How, you ask, did this goat make itself such an expensive lunch? Apparently a Mrs. John Connors of Clinton Street in North Tarrytown (today’s Sleepy Hollow) went out in her yard to talk to a neighbor. Fatefully she left the door open. While the two women chatted, one of Mrs. Connors’s two goats entered the house and ate her pocketbook which was lying on the kitchen table. A newspaper tallied up the damage: “Besides the leather the goat had swallowed a ten-cent piece, a nickel, and a roll of bills containing $10.” Adjusting for inflation, that $10.15 would be worth about $375 today.

It’s a stretch, but you could interpret it to mean this Tarrytown goat favored silver based currency over gold as well as a contraction of the supply of paper money!

Rockefeller the Goat

These days deer, not goats, are the ruminants destroying shrubbery in the backyards and woodlands around Tarrytown and Sleepy Hollow. Back in 1906, however, one large, white goat was the scourge of the expensive plantings on John D. Rockefeller’s vast estate. So fond was he of Rockefeller’s greenery that locals nicknamed the goat “Rockefeller”. Rockefeller’s estate workers were apparently not as amused as the townsfolk. The goat caused such damage they shot it. Twice. The goat survived and thrived.

In February 1906 Rockefeller the goat performed an unusual feat which garnered him national news coverage. Spying a funeral wreath on the verandah of the house of John Beadl, who had died several days prior, the goat climbed on the porch just about the time the funeral was to start. To the horror of the mourners and the undertaker, the goat devoured the wreath, ribbons and even the black funeral crepe.

Not missing a beat, The Detroit Free Press took a swipe at the other Rockefeller, the human oil tycoon: “The undertaker said the goat reminded him of the Oil Trust, which wants to gobble up everything in sight.”

Tarrytown Goat Serves Revenge

In December of 1872, when a train on the New York Central line made a scheduled stop at the Tarrytown station, a porter of one of the drawing-room cars got off the train for a breath of fresh air. Spotting a goat near the station, he gave it a playful kick then started back to the train, which had begun to move.

As The Chicago Evening Mail later reported, “Mr.

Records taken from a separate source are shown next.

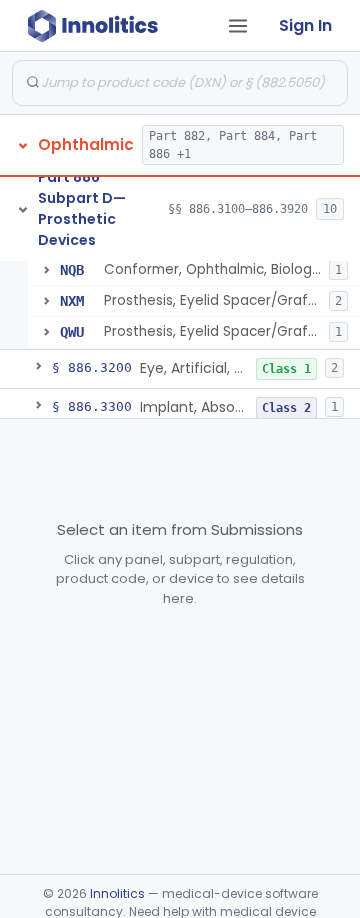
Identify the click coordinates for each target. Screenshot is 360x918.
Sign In (305, 25)
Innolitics (117, 893)
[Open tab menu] (238, 26)
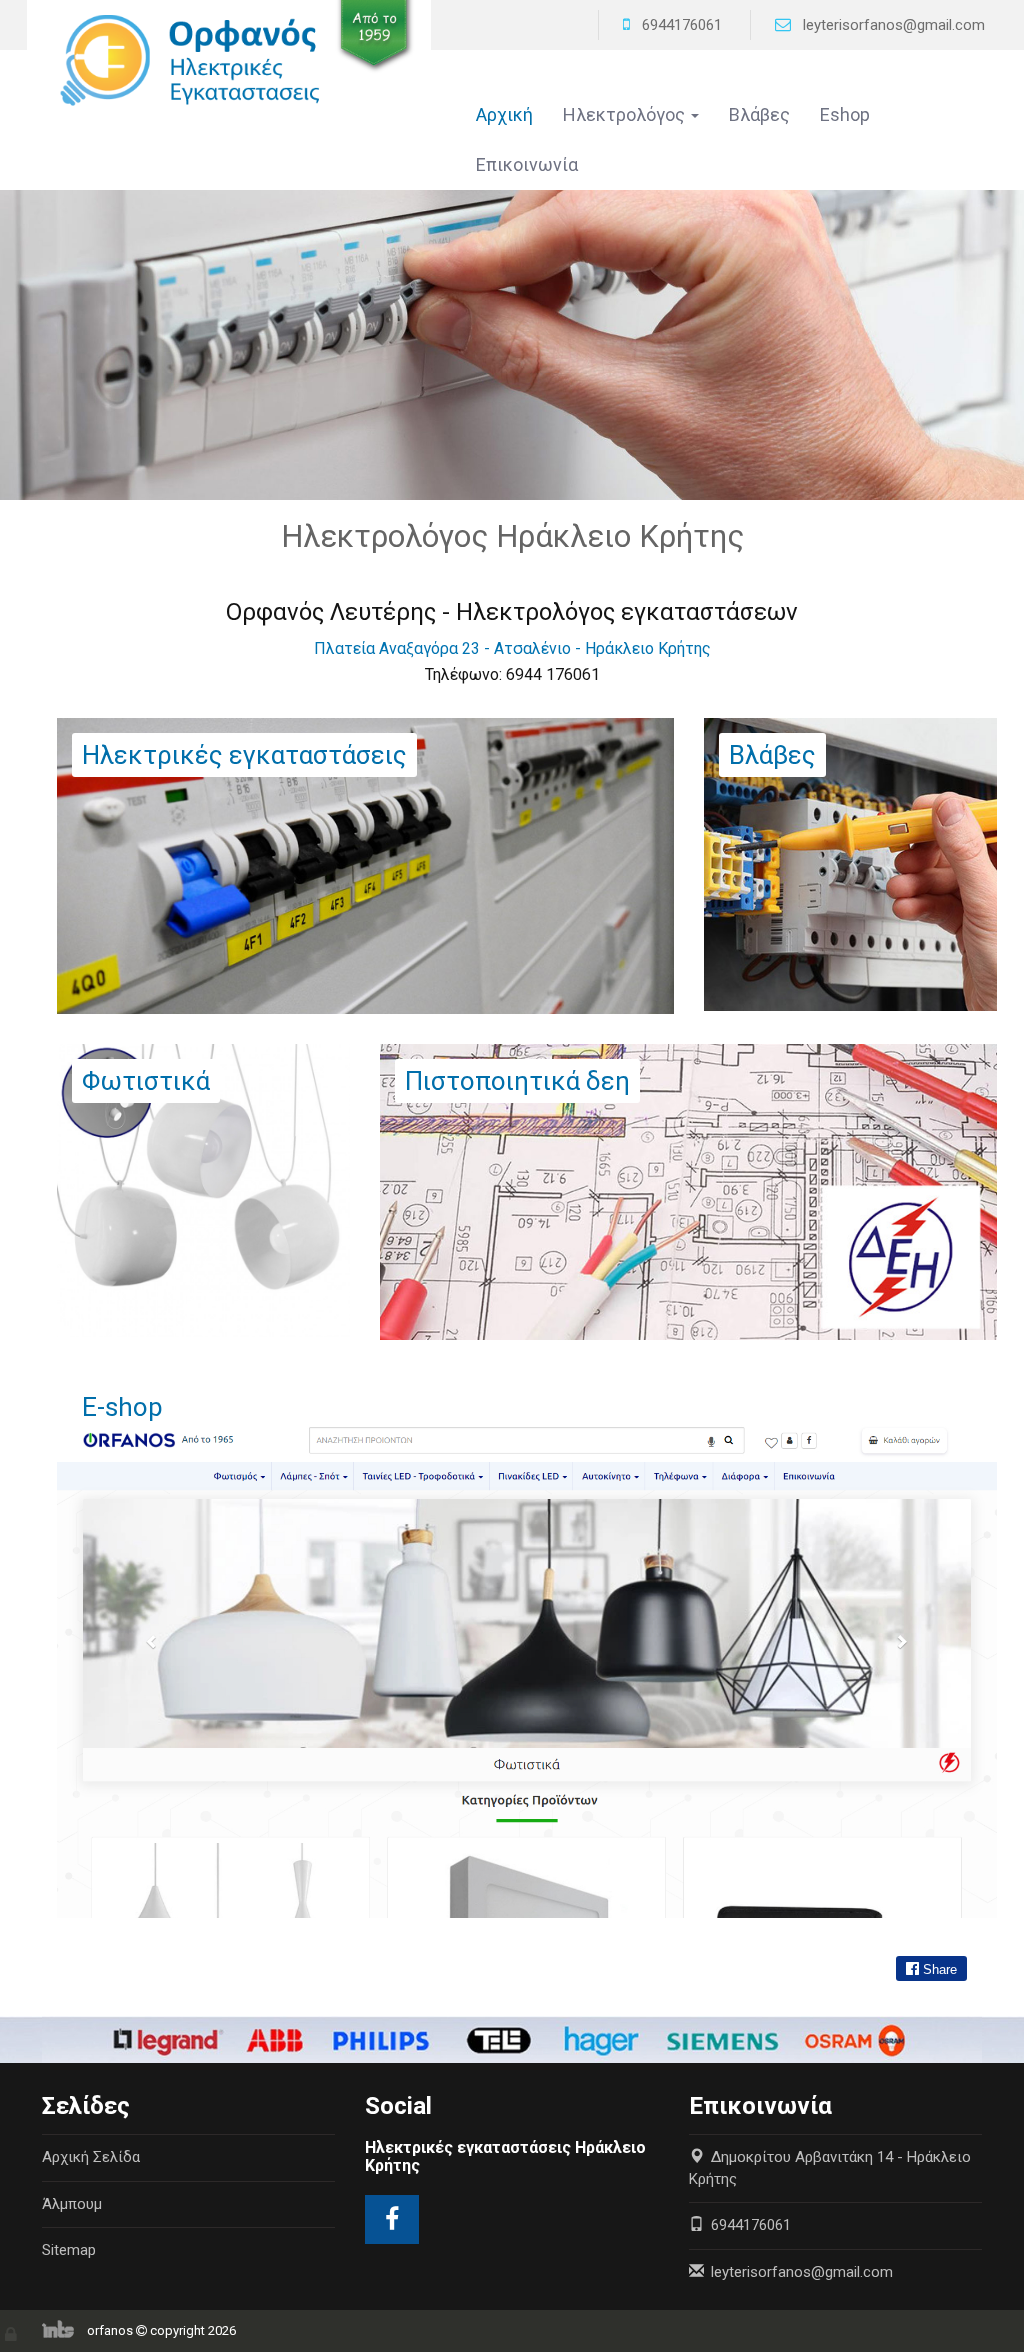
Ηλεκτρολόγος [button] (626, 114)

Goat, unknown to the porter, followed up closely, and at an opportune moment ‘bucked’ in the basement of the pantaloons, giving, at the same time, a cheerful ‘Ba-a-a!’ The porter was knocked head over heels, and before he could get up he got another buck in the same place, followed by another “Ba-a-a!”

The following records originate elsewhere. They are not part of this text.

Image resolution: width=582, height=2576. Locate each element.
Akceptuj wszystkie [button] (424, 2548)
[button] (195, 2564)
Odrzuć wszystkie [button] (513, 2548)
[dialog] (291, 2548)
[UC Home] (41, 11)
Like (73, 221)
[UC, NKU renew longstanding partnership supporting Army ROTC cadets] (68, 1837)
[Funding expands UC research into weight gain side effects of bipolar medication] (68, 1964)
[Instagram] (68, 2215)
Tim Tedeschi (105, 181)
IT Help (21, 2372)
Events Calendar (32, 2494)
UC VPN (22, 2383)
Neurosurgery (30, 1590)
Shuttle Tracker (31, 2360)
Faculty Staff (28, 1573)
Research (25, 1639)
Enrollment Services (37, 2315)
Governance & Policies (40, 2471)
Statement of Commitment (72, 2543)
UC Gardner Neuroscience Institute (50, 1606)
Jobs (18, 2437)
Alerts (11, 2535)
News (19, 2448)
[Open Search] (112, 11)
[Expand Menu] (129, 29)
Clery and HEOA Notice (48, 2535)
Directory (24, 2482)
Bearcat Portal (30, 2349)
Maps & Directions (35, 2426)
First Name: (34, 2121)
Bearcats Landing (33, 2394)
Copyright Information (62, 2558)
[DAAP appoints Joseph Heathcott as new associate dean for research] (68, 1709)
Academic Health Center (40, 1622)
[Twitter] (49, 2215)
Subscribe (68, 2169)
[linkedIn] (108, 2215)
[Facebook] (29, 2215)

By this time the train had moved off. The porter was left with no alternative but to wait for a later train. He didn’t make it back to Troy station until well after midnight. Don’t mess with a Tarrytown goat!

Jim is superintendent of Sleepy Hollow Cemetery where he has researched the cemetery’s history for more than 20 years. He draws on an extensive collection of Sleepy Hollow and Tarrytown historical resources for the material on Sleepy Hollow Country.